In a separate issue, the authors of the legislation mistakenly deleted the provision allowing any and all catch-up contributions for savers at every income level. As written and enacted into law, this error meant the end of catch-up contributions entirely after 2023. Congress had acknowledged the oversight, but has yet to pass correcting legislation to restore catch-ups.
Then the IRS stepped in. The agency essentially indicated it wasn’t waiting for a legislative fix. Instead, it will act as though the glitch never happened. In short, as far as the IRS is concerned, catch-up contributions can continue as before in 2024 and beyond, no matter what the language of the law says.

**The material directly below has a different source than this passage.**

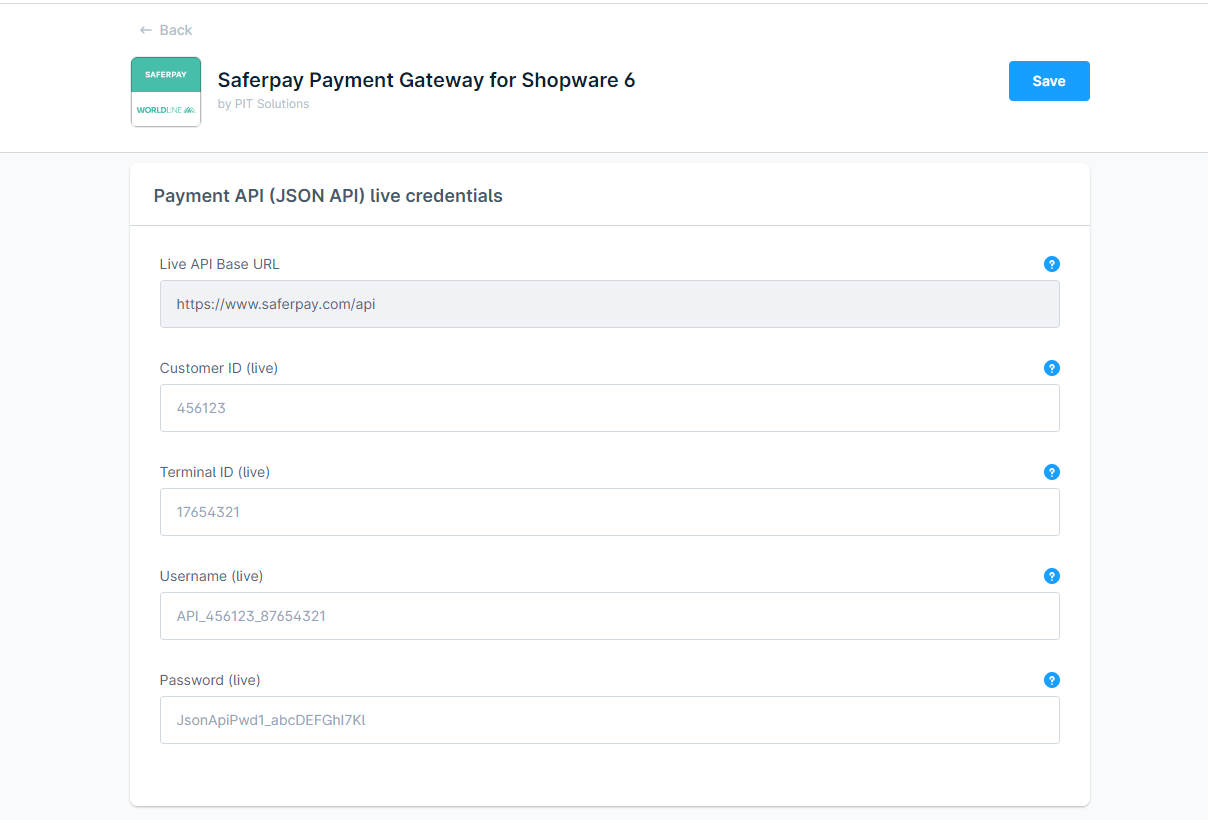Open the Customer ID (live) help tooltip

point(1051,368)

“The notice also clarifies that the SECURE 2.0 Act does not prohibit plans from permitting catch-up contributions, so plan participants who are age 50 and over can still make catch-up contributions after 2023,” the IRS stated in its announcement.
How This Impacts Retirement Savers
The accidental removal of catch-up contributions could have had significant implications for anyone over 50 and nearing retirement. Catch-up contributions allow people 50 and over to make extra 401(k) contributions above the regular annual limits, turbocharging savings in the crucial years before retirement. This could have left some retirement nest eggs short of the amount needed for a comfortable and secure retirement.
The burden posed by the Roth requirement for catch-up contributions for higher earners loomed somewhat less large. This change would have forced savers to immediately pay taxes on catch-up contributions rather than putting the funds away pre-tax.
Roth accounts generally provide the potential for significantly greater returns on retirement investments. That’s because withdrawals are free of income taxes. However, when savers can’t defer taxes on contributions, it can increase taxable income in the here and now. Worst case, this can push them into a higher marginal tax bracket.
Employers faced a more significant and certain burden as well. That’s because employer-sponsored retirement plans without Roth plans would have had only months to add them to accommodate catch-ups for employees earning at least $145,000. Their loud complaints about this nuisance provided a strong impetus for the IRS to act by creating this transition period.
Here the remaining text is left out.